Bugbear not hibernating any time soon

The mass-mailing computer virus may be spreading more slowly this week, but it's on track to be the most prolific e-mail virus to date.

Robert Lemos Staff Writer, CNET News.com
Robert Lemos
covers viruses, worms and other security threats.
Robert Lemos
2 min read
The Bugbear computer virus may be spreading more slowly this week than last, but it's still on track to be the most prolific e-mail virus to date, antivirus experts said on Monday.

Last week, e-mail service provider MessageLabs intercepted 320,000 missives containing the Bugbear attachment, more than the Klez.h virus managed in its first week in April. Klez.h has created the most-ever Internet traffic so far.

Bugbear "seems to be picking up quite a bit in the United States," said Angela Hauge, technical director for MessageLabs. "I would say that it's rampant." On Monday, Bugbear-infected PCs sent out nearly 38,000 e-mails, according to the company's Web site.

While MessageLabs can't measure the number of infected computers on the Internet, it can tally the number of e-mails sent by such computers and routed through its systems to the company's 700,000 customers.
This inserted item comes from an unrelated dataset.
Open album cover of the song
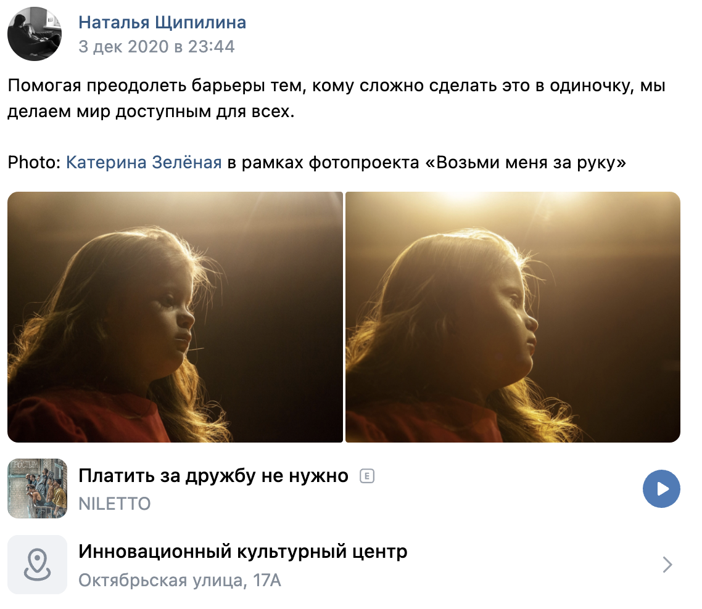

That data gives an indication of how prevalent a virus has become.

In June, Klez.h hit MessageLabs' millionth message mark, a first for a computer virus, the company said.

After it infects a PC, the Bugbear virus searches the machine for e-mail addresses and sends a message out to each address, with a copy of itself attached. Bugbear also grabs a random address from those found in the e-mail program on the PC and uses it in the "From:" line of the messages it sends. This disguises where the actual e-mails are coming from and makes it difficult to alert someone that their system is infected. The virus also attempts to spread by copying itself to other computers that share their hard drives with the infected system.

Bugbear also searches for any of a long list of security programs or antivirus programs and halts them if they are running on the victim's machine. In some cases, Bugbear can also cause printers on a network with infected PCs to start printing nearly blank pages.

The virus uses a flaw in the way Microsoft Outlook formats e-mail using MIME (multipurpose Internet mail extensions). The flaw, if left unpatched, allows the virus to automatically execute on a victim's PC if Outlook displays the text of the message. While the flaw and its patch are more than 18 months old, many users have apparently not fixed the problem, judging by Bugbear's success thus far.

Alex Shipp, senior antivirus technologist with MessageLabs, said it looks like most users don't upgrade their antivirus software unless they're aware of an infection. This pattern emerged with the Klez virus, variants of which have lingered at the top of MessageLabs' charts since this spring. With the publicity surrounding Bugbear, many Klez victims finally downloaded new software and banished the older worm, but many more have been left vulnerable to Bugbear.

Since Bugbear exhibits few symptoms on an infected computer, users may not know their systems are infected and thus may not even take precautions after they've been attacked, Shipp said.